No final da reunião foi debatido o tema da energia elétrica e proposto pelos participantes a criação de uma comissão de cooperados para saber como o assunto da eletrificação está sendo conduzido pelos governos municipal e estadual, com o objetivo de encontrar formas de dar rapidez ao processo de instalação da energia na comunidade. 3.1.2.1 Um pedaço da história dos Costa e dos Lima

Relatos do Seu Guilherme, Seu Domingos, Gabriel, João Paulo e muitos outros. Aqui são quarenta famílias de dois irmãos. Primeiro meu pai morava em um lugarzinho chamado de Casa de Pedra, ainda hoje é uma fazenda. Lá não era suficiente para criar os filhos, aí meu pai comprou isso aqui, onde nós habitamos bem. Começamos a vida embaixo de um pé de jurema: papai deixava mamãe com um monte de filho, a velha era de coragem, porque ele ia trabalhar e ela ficava só. Tinha raposa doida! Quando as raposas chegavam os cachorros corriam atrás e os meninos saltavam tudo na saia dela. Os maiores papai carregava e os miudinhos ficam com ela. Quando as raposas chegavam, ela que salvava tudinho.

Quando ele chegou só trouxe a mulher com nove filhos e trinta cabeça de bode; esses bodes a onça comeu quase tudo! Quando papai chegou aqui tudo era emprestado. Ele não tinha uma alavanca para cavar o chão para fazer um buraco pra juntar água, a terra era muito dura! Ele chegou aqui em 1948 e, antes de morrer ele dividiu aqui com a família: 1200 hectares de terra. Deixou todo mundo aqui bem.

E a partir daí, a gente tinha a cultura do trabalho, basicamente era a mandiocultura para fazer a farinha, e o feijão, mais eu posso dizer que ainda participei do tempo mais difícil. Aqui carregava água era de jumento, a mais de seis km e ia buscar com oito jogos de âncora, duas vezes ao dia. Eram 16 cargas de água por dia. Aí era aquela coisa, eu também ainda carreguei água tocando jumento.

Era difícil, depois de 1970 tinha uma evasão aqui, porque o pessoal que ia ficando maior de idade saía, porque só da mandioca e do feijão era difícil uma sustentabilidade. O pessoal queria comprar uma roupa mais bonita, um perfume melhor, ou ter uma namorada, aí eles acabavam indo pra São Paulo. Da geração mais primeira tem muita gente em São Paulo. A partir que se descobriu esses benefícios, a trabalhar em grupo, a castanha, a plantar o caju anão precoce que começa a botar mais cedo, eles estão voltando.

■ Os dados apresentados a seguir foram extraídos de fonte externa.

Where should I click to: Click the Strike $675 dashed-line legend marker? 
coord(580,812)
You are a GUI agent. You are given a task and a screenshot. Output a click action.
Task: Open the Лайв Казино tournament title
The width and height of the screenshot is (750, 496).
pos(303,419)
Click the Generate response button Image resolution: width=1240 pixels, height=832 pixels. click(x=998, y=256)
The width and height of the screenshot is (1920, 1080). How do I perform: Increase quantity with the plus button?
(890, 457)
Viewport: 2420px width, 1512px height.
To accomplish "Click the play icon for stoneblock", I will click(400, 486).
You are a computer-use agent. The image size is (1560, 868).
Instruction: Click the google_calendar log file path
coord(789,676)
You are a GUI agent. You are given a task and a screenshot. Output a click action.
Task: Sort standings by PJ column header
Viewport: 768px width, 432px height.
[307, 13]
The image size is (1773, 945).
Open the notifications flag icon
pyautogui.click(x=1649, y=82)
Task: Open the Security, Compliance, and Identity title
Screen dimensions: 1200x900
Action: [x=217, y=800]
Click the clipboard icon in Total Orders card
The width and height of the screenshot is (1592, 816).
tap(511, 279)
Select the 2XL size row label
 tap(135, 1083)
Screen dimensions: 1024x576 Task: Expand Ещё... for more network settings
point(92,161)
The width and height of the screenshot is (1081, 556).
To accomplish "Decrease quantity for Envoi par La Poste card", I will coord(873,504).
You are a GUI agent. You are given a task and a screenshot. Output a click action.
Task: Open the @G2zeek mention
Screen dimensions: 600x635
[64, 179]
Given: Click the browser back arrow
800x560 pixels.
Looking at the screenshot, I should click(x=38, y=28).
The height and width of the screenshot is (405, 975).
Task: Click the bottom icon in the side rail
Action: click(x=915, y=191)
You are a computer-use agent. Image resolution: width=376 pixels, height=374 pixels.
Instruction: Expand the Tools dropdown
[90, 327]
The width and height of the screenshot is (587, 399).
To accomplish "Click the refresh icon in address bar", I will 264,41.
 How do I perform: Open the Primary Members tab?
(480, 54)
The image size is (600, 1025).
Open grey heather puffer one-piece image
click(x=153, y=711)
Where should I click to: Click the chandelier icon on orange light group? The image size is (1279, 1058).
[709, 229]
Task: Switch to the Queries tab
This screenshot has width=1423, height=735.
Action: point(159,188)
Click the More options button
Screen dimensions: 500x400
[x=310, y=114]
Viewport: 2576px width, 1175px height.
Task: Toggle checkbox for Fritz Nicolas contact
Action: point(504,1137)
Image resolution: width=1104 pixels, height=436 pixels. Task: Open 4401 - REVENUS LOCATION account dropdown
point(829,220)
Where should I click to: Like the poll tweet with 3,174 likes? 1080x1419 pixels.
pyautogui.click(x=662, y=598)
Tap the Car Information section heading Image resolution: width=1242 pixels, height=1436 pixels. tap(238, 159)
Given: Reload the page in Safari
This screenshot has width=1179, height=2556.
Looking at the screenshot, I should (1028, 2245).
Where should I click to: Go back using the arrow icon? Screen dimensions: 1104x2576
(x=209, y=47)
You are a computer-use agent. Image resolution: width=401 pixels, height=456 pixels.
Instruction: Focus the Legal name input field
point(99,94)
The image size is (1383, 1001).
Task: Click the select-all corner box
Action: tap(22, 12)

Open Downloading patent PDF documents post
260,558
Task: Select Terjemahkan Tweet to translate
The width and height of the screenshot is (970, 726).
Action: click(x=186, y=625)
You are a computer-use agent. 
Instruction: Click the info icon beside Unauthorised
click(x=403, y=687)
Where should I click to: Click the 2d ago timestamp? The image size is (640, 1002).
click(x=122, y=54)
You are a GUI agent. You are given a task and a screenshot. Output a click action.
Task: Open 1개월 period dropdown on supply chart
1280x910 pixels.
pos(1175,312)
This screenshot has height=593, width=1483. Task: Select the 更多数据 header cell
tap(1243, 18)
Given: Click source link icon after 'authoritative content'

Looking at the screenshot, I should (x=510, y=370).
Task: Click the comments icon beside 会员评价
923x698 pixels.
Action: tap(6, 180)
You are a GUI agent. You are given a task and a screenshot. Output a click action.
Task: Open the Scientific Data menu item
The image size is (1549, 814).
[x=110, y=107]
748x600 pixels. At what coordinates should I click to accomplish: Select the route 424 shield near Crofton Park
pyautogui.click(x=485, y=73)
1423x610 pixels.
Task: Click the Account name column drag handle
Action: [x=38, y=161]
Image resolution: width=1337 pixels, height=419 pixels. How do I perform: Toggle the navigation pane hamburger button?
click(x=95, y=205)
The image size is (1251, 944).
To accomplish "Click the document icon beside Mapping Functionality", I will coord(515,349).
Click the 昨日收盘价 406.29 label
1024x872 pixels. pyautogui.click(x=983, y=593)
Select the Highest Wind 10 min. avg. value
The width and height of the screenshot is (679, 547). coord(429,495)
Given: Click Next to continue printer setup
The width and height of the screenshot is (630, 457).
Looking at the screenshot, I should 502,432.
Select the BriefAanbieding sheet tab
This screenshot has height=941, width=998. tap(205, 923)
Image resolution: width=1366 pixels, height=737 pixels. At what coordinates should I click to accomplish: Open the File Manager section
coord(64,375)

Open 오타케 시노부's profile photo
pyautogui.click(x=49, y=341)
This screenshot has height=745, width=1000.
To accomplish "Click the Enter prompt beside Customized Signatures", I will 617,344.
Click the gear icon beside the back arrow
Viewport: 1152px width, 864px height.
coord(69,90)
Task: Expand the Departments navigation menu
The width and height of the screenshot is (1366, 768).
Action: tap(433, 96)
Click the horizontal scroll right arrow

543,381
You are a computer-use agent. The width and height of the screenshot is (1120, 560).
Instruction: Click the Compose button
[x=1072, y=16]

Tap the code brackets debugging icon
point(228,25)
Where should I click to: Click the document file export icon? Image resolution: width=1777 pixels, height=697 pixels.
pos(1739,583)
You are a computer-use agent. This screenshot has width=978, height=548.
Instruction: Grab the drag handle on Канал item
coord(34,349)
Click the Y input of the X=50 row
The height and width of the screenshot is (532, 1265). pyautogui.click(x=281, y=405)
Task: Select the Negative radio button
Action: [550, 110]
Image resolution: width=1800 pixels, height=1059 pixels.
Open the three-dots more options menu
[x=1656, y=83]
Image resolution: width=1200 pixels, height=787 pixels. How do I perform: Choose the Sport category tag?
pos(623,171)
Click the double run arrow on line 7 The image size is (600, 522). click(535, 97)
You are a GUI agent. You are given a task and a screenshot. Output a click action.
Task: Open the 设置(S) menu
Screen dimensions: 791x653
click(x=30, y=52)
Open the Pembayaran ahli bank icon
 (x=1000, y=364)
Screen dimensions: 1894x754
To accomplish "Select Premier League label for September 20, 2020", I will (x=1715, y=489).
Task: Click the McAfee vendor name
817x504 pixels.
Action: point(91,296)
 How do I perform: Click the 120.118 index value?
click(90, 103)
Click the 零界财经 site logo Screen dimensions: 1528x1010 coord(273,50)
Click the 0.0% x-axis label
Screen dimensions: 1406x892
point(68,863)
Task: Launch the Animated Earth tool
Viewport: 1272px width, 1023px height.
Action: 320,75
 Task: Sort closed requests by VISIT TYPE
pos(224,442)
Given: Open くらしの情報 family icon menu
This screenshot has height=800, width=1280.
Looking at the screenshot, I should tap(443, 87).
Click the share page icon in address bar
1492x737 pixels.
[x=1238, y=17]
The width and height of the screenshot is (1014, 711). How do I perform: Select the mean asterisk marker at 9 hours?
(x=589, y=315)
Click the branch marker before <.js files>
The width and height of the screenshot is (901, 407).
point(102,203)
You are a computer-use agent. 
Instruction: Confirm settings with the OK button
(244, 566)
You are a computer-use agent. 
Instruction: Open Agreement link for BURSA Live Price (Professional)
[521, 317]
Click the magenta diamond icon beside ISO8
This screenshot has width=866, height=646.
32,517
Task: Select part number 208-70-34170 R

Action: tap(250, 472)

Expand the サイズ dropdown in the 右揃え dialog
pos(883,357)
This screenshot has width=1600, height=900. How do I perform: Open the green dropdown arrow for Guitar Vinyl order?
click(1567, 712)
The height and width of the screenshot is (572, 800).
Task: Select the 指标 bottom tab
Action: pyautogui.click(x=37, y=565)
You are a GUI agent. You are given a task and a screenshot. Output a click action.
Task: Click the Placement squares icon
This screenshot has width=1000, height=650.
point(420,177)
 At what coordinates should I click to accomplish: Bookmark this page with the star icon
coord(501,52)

Os filhos que estão hoje aqui estão estudando, porque o pai pode dar mais sustento. Por exemplo, tem esse rapaz aqui que tem quatro filhos homens: o mais velho concluiu o ensino médio com 18 anos, e outro já está concluindo. Tem também gente aqui em cima que está se formando para ser engenheiro agrônomo. Tem gente que já concluiu administração de empresas, que é o filho do tio Zé. Enfim, por essas melhorias as pessoas começaram a traçar outras metas, buscar objetivos melhores, e hoje a gente só pensa em aumentar mais esses benefícios, a gente faz de conta que chegou aonde a gente queria, mas tem que melhorar o que a gente tem.